* _Your task_
The lines to print are the one containing "672x458 pixels. How" and every line after it through the end of the entries below. Print them exactly and nothing else.
[[ Records to process open ]]
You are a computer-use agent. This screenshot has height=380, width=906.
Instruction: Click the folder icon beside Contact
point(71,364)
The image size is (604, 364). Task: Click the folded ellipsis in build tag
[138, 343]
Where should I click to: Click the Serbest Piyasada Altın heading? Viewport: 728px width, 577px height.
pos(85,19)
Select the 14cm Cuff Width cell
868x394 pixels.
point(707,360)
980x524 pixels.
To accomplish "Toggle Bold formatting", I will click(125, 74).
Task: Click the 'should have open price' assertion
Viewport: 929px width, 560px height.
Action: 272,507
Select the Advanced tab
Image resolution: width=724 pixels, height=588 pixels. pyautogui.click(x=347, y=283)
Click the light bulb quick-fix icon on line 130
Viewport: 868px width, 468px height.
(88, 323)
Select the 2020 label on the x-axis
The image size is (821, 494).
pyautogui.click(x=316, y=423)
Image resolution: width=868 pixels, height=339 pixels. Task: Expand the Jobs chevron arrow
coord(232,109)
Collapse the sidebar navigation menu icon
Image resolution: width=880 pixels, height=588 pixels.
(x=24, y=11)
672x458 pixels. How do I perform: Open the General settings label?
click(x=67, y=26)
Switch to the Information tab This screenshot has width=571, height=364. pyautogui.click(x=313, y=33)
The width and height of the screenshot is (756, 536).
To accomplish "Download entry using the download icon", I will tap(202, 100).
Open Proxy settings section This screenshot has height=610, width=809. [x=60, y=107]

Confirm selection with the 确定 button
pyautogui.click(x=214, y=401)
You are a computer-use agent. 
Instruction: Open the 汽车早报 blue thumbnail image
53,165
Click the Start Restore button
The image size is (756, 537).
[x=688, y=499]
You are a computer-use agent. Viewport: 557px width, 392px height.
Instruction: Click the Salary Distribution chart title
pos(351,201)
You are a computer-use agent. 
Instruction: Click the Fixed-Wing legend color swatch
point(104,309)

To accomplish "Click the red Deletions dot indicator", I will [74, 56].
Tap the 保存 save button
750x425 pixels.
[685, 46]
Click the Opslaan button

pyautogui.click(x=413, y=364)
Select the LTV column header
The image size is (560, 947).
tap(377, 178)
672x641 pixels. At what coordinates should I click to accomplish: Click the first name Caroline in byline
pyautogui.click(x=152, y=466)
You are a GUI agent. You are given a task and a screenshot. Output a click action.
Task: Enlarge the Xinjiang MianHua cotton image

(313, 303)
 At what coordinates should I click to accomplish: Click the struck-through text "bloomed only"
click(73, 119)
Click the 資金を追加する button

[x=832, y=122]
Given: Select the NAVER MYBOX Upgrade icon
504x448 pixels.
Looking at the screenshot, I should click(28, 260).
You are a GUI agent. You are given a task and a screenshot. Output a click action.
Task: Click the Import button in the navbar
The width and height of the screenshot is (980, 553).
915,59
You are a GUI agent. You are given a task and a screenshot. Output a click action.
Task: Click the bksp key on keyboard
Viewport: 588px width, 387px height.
[[ Records to process closed ]]
* _Result below_
672x458 pixels. How do I perform: Open the General settings label?
click(x=67, y=26)
Switch to the Information tab This screenshot has width=571, height=364. pyautogui.click(x=313, y=33)
The width and height of the screenshot is (756, 536).
To accomplish "Download entry using the download icon", I will tap(202, 100).
Open Proxy settings section This screenshot has height=610, width=809. [x=60, y=107]

Confirm selection with the 确定 button
pyautogui.click(x=214, y=401)
You are a computer-use agent. 
Instruction: Open the 汽车早报 blue thumbnail image
53,165
Click the Start Restore button
The image size is (756, 537).
[x=688, y=499]
You are a computer-use agent. Viewport: 557px width, 392px height.
Instruction: Click the Salary Distribution chart title
pos(351,201)
You are a computer-use agent. 
Instruction: Click the Fixed-Wing legend color swatch
point(104,309)

To accomplish "Click the red Deletions dot indicator", I will [74, 56].
Tap the 保存 save button
750x425 pixels.
[685, 46]
Click the Opslaan button

pyautogui.click(x=413, y=364)
Select the LTV column header
The image size is (560, 947).
tap(377, 178)
672x641 pixels. At what coordinates should I click to accomplish: Click the first name Caroline in byline
pyautogui.click(x=152, y=466)
You are a GUI agent. You are given a task and a screenshot. Output a click action.
Task: Enlarge the Xinjiang MianHua cotton image

(313, 303)
 At what coordinates should I click to accomplish: Click the struck-through text "bloomed only"
click(73, 119)
Click the 資金を追加する button

[x=832, y=122]
Given: Select the NAVER MYBOX Upgrade icon
504x448 pixels.
Looking at the screenshot, I should click(28, 260).
You are a GUI agent. You are given a task and a screenshot. Output a click action.
Task: Click the Import button in the navbar
The width and height of the screenshot is (980, 553).
915,59
You are a GUI agent. You are given a task and a screenshot. Output a click action.
Task: Click the bksp key on keyboard
Viewport: 588px width, 387px height.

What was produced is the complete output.